Having not competed since the beginning of May, Safina has slipped off the radar. While the Williams sisters have the profile to remain in the headlines even when they are not playing, Safina is the forgotten woman of women's tennis.

"I'm not missing it at all," Safina admitted recently. "If you live with this pain for a year and a half, it's not fun anymore. Whenever I start to think I'm going to have this back pain again, it's just frustrating. So for me, I just want to have a normal life."

It seems it is a case of when, not if, Safina will confirm her retirement, but in the unlikely event she should recover fully from such a debilitating injury, there is no guarantee she will find her way back to the top of the women's game.

Since Safina lost her No. 1 ranking to Serena Williams, Caroline Wozniacki has emerged as the leading figure in the sport. While Wozniacki has also taken on Safina's unwelcome claim to having been world No. 1 without winning a grand slam, the Dane has established herself as real force in the sport.
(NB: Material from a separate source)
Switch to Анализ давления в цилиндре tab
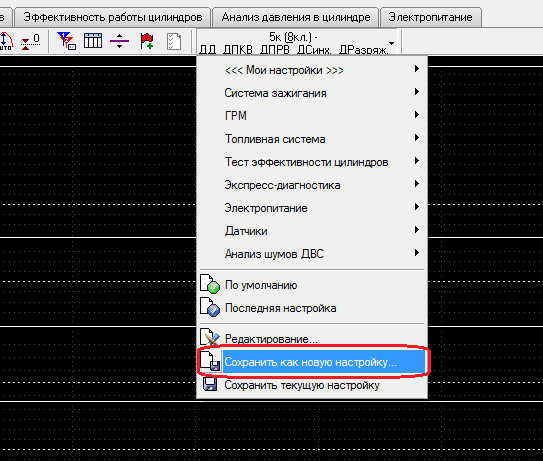 pos(296,17)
While Wozniacki's failure to land a slam is predominantly tactical - her failure to produce the big shots at the right time, Safina's problem appeared to be a mental block - often breaking down in tears during a match.

But even at the height of her powers in 2009, Safina's serve remained her Achilles heel. And as Sharapova learnt during her defeat to Petra Kvitova during this year's Wimbledon final, such a weakness will be exploited.

Coming back from serious injury is not easy. Nikolay Davydenko is a shadow of the player he was when he broke his wrist at the start of last season, while Juan Martin del Potro has also struggled to reach the form that saw him win the US Open two years ago.

These days, retirement isn't as final as it sounds. Justine Henin was back less than two years after announcing her retirement from the sport in 2008. Likewise, Kim Clijsters, Martina Hingis and Bjorn Borg have all returned to the sport after hanging up their rackets - with varying degrees of success.

With such a serious injury, Safina is as good as retired. She hinted she is no longer enjoying the sport, and would do well to call time on her career. Retiring from the WTA Tour does not stop her playing tennis for pleasure. If she then decides she wants to return to action next year, or even in five years' time (she is still only 25) - then there is nothing to stop her doing so.

Gone is the youthful enthusiasm when she claimed she would be playing tennis forever. She has not missed the grind of the WTA Tour, and the sport has not really missed her either.

© ESPN Sports Media Ltd.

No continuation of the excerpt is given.